Côté optique, la stratégie évolue également. Le groupe dit pouvoir fournir toutes les mar­ques de lunettes mais se concentre désormais davantage sur le développement de ses marques propres qui représentent 60% de l’assortiment. L’entreprise française a notamment lancé une nouvelle gamme, Magic, qui permet, selon un procédé inédit développé en interne, d’aimanter des clips sur des montures optiques. Grâce à ce clip (vendu à 29 euros), le client peut équiper sa monture de verres polarisés, adaptés aux écrans, ou simplement de verres à visée esthétique qui transforment les lunettes. “C’est un produit complètement révolutionnaire sur le marché”, assure Anthony Afflelou qui en vend deux millions par an. “Trois montures écoulées par minute sont des Magic”, affirme-t-il. Fort de son succès, le concept a été étendu à des masques de ski afin d’adapter ceux-ci aussi bien à la luminosité en montagne que par temps nuageux.

“Trois montures vendues par minute sont des Magic.”

Un réseau de franchisés solide

La stratégie de développement du groupe s’appuie en outre sur un réseau composé majoritairement de franchisés. En clair, un opticien ou un acousticien partenaire est propriétaire de son magasin. Il doit néanmoins suivre certaines règles en termes d’assortiment de produits et de politique commerciale pour assurer un réseau homogène. “Nos franchisés sont libres de proposer les marques qu’ils souhaitent, mais ils ont aussi l’obligation de distribuer la nôtre”, précise Anthony Afflelou.

(Données collectées)
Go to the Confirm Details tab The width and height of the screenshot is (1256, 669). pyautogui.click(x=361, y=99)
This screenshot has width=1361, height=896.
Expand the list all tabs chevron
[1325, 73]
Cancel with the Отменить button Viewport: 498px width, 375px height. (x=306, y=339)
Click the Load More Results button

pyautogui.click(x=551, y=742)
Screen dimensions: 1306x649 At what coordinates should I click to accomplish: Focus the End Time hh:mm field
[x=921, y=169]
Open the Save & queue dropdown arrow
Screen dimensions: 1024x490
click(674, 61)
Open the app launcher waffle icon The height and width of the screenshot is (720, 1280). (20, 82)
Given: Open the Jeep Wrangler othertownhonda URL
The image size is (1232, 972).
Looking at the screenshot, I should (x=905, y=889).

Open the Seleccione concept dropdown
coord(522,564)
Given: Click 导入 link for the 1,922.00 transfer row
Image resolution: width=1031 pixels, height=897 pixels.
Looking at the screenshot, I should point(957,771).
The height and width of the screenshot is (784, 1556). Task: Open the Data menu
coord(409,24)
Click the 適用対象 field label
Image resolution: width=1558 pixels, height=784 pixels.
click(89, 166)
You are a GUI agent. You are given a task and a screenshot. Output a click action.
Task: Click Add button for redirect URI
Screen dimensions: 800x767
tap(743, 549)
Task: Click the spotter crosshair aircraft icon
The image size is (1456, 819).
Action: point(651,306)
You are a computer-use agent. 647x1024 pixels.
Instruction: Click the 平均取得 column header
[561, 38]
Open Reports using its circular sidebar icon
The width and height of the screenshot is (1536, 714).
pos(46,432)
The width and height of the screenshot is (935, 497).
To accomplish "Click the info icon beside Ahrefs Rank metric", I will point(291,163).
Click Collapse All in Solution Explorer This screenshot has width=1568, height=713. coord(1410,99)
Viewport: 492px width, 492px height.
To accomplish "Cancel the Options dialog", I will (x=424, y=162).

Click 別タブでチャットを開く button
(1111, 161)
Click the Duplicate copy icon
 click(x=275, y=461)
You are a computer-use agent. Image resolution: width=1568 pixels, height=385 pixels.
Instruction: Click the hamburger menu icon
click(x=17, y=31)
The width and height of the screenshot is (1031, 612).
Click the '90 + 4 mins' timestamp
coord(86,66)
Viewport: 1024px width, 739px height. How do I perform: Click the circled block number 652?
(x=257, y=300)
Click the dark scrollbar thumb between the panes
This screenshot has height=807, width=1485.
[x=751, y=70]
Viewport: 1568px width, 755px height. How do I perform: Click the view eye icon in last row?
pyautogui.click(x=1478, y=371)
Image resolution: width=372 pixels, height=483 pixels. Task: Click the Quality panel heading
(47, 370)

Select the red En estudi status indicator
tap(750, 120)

Activités —
a. Dites si chacune des affirmations suivantes est conforme au texte sur la stratégie du groupe, en répondant par oui ou par non et en citant à l'identique les mots du texte qui tranchent : (i) les marques propres du groupe représentent 60 % de l'assortiment ; (ii) le clip de la gamme Magic est vendu à 39 euros ; (iii) les franchisés ne peuvent proposer que la marque du groupe.
b. Relevez toutes les données chiffrées que fournit le texte sur la stratégie du groupe. Citez chacune une seule fois.
c. Poursuivez le texte sur la stratégie du groupe à partir de sa dernière phrase, en français.

Réponses dans l'ordre —
a.
(i) Oui : « ses marques propres qui représentent 60% de l’assortiment ».
(ii) Non : « Grâce à ce clip (vendu à 29 euros) ».
(iii) Non : « Nos franchisés sont libres de proposer les marques qu’ils souhaitent, mais ils ont aussi l’obligation de distribuer la nôtre ».

b.
- 60 % de l'assortiment (part des marques propres)
- 29 euros (prix du clip)
- deux millions par an (clips vendus)
- trois montures vendues par minute sont des Magic

c.
Grâce à ces franchisés, l’entreprise saisit les différentes habitudes de consommation et peut ainsi adapter les prix, les assortiments ou les offres en fonction de la zone d’activité. “Cela nous permet d’être plus pertinents encore que si nous avions une vision uniquement succursaliste sur tout un territoire”, ajoute le CEO. Afin d’étendre le nombre de ses points de vente, le groupe s’appuie en priorité sur des franchisés déjà existants qui souhaitent étendre leurs zones d’activités. En moyenne, les franchisés Afflelou possè­dent déjà trois magasins. “Mais il existe encore des endroits où nous ne sommes pas présents et où notre part de marché est inférieure à la part de marché nationale”, reconnaît le jeune entrepreneur. Une réalité qui permet au CEO d’espérer ouvrir bien des nouvelles succursales. En Belgique, le groupe va d’ailleurs accueillir trois nouveaux franchisés sous la bannière Afflelou, “signe d’un dynamisme de l’enseigne”.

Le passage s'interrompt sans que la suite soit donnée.